3:30 – 3:50 Afternoon break
I grab a cup of tea for my afternoon break but end up spending it checking the email account and answering some queries about late returns. A few readers have left books at home over the vacation so they can’t yet return them. I make sure the books are renewed to give them a bit more time to return them and I also put a note on their account to say they’ve been in touch as we always try to help people who let us know if they’re having problems returning books
3:50 – 4:30 Missing book search
When a reader reports to us at the desk that they can’t find a book a form is filled out with the details and it is the trainees job to search for the books. This is one of my most favourite and least favourite parts of the job, usually depending on if I can find the book. It is very satisfying to be able to help someone who urgently needs an item that has been missing for a while. It’s also very frustrating when you can’t find it, we just have to hope it’s here somewhere and will turn up so we search every few days for missing books. I also spend this time looking for some books that people have told us they returned but are still on their account. We search for these books quite a few times in case they are definitely here but in the wrong place.

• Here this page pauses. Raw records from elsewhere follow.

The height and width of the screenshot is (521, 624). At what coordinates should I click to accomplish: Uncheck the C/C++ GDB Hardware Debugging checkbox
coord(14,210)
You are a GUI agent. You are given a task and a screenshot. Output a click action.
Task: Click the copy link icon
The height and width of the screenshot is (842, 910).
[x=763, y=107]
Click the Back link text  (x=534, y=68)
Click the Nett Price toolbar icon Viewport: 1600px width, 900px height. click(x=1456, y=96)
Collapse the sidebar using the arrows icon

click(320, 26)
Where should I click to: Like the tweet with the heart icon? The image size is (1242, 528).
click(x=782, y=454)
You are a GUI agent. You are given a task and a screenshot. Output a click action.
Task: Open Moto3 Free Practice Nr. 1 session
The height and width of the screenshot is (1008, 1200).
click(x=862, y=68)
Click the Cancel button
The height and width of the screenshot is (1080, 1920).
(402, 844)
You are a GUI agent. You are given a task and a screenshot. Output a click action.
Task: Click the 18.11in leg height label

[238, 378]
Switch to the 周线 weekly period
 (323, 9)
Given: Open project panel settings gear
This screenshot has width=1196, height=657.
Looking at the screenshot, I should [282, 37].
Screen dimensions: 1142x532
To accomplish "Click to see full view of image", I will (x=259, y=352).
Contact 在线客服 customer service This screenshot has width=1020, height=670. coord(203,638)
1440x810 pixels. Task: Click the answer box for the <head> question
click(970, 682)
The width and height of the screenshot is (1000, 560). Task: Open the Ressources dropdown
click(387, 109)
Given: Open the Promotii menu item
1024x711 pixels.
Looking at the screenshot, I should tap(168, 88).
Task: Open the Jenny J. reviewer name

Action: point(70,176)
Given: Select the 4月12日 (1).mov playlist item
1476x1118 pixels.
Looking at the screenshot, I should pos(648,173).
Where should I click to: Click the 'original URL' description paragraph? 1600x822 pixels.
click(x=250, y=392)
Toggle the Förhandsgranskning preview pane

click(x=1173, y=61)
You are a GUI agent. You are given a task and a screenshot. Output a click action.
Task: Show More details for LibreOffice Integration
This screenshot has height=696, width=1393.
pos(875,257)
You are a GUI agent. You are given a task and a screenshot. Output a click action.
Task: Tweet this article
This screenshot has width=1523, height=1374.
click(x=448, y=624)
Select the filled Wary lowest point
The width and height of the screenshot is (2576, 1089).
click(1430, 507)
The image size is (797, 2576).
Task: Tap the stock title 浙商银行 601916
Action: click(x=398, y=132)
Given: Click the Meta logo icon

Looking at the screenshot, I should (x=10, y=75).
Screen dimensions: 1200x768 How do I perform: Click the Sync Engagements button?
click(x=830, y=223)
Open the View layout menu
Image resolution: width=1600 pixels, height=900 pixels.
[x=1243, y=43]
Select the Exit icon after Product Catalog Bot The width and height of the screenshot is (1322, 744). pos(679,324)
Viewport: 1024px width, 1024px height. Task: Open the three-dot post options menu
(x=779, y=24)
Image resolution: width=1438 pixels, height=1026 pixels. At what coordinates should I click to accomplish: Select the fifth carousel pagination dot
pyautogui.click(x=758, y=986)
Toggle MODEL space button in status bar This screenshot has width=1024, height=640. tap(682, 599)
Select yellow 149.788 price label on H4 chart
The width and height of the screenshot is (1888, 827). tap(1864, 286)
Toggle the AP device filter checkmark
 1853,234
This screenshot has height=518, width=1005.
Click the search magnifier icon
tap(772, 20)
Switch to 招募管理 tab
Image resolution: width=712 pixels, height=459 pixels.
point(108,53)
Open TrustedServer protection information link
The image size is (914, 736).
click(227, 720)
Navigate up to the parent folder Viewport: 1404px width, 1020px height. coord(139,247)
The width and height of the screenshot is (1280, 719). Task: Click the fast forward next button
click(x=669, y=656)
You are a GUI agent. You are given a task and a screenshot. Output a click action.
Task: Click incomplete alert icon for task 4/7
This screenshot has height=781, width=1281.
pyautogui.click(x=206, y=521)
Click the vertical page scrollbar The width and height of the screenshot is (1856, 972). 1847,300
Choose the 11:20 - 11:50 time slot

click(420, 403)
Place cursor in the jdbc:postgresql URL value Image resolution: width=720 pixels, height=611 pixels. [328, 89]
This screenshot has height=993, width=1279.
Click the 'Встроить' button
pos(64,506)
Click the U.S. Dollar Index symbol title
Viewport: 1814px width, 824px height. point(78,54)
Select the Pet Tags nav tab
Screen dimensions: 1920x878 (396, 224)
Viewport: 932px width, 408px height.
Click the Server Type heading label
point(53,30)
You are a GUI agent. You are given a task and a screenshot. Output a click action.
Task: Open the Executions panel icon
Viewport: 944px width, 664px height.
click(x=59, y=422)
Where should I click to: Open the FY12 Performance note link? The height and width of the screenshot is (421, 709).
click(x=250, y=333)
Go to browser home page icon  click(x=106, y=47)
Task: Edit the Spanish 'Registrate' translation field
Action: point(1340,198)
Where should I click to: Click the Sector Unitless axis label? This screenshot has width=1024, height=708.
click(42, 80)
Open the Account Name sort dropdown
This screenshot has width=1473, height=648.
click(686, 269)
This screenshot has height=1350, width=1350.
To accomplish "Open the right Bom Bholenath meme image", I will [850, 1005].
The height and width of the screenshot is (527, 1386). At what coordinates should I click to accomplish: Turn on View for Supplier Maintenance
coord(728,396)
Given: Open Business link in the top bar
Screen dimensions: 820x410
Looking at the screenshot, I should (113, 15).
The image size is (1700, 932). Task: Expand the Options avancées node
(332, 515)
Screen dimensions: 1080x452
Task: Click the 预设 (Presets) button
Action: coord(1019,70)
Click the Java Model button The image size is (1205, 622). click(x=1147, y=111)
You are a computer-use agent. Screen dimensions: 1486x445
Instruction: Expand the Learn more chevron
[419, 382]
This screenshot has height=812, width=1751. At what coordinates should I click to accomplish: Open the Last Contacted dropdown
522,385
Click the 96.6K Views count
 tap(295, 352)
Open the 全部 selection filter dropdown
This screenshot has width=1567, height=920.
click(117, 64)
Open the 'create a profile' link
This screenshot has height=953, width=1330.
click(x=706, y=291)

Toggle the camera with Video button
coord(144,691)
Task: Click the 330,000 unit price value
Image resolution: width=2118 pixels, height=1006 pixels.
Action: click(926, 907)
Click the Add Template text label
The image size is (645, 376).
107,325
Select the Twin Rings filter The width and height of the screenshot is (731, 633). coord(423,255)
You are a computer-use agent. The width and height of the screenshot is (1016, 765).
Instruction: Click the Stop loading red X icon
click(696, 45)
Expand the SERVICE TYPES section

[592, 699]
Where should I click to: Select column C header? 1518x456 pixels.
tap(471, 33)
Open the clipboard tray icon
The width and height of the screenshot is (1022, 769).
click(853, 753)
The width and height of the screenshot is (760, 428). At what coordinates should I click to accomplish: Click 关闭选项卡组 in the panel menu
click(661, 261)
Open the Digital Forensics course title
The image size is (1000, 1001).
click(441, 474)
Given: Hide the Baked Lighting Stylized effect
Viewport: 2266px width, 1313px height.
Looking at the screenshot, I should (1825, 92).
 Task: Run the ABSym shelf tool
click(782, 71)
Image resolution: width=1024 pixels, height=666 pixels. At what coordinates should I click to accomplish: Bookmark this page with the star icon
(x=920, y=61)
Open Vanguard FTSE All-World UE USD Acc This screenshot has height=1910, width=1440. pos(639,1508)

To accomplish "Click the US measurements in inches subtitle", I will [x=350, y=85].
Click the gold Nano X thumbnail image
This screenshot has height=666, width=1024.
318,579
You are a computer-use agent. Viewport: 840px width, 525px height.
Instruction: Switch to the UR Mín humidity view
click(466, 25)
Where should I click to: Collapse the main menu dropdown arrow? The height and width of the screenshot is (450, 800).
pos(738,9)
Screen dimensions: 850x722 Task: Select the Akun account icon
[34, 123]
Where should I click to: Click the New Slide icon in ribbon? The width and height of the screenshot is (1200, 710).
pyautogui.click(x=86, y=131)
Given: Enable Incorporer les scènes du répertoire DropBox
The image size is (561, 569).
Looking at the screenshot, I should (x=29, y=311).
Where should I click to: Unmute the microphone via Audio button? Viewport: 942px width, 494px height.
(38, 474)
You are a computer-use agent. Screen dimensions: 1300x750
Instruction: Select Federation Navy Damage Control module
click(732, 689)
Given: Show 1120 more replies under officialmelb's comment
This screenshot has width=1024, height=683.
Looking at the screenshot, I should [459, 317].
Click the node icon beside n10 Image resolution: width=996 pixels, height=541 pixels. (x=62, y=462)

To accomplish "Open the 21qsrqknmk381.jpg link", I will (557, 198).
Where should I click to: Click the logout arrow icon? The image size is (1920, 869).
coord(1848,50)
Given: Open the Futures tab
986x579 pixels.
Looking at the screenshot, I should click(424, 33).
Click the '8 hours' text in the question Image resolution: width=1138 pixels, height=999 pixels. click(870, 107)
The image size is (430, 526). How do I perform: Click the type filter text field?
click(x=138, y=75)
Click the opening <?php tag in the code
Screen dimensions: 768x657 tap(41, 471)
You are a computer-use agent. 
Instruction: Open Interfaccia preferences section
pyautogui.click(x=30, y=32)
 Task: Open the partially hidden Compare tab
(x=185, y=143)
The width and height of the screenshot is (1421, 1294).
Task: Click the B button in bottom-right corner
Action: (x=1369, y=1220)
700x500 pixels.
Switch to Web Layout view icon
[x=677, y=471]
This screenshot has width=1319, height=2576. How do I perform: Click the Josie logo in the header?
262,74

Today I find one missing book but the reader who wanted it hasn’t left their details so I can’t tell them it’s been found, I put it back in the correct place and hope they find it later.
4:30 – 5:00 Wrapping up the day
There are lots of other things that the SSL trainees do but this is not the kind of job where you have the same duties every day so I take a look at a list of things I need to do to see if there is anything else for today. There are a few books from the Radcliffe Science Library which have been returned here by mistake so I contact the reader and ask them to come and pick the books up. I realise I haven’t dealt with any incoming post today so Sara must have done it all earlier, I quickly check to see if there is anything delivered this afternoon and there are a few bits of post for staff which I pop in their post trays. I note down that today I haven’t done anything from my list of low use books to be removed from circulation, or books to change the status from reference only to normal loan, there are also more books to be processed and we need to start processing the books going to the bindery, these are all on my list for tomorrow.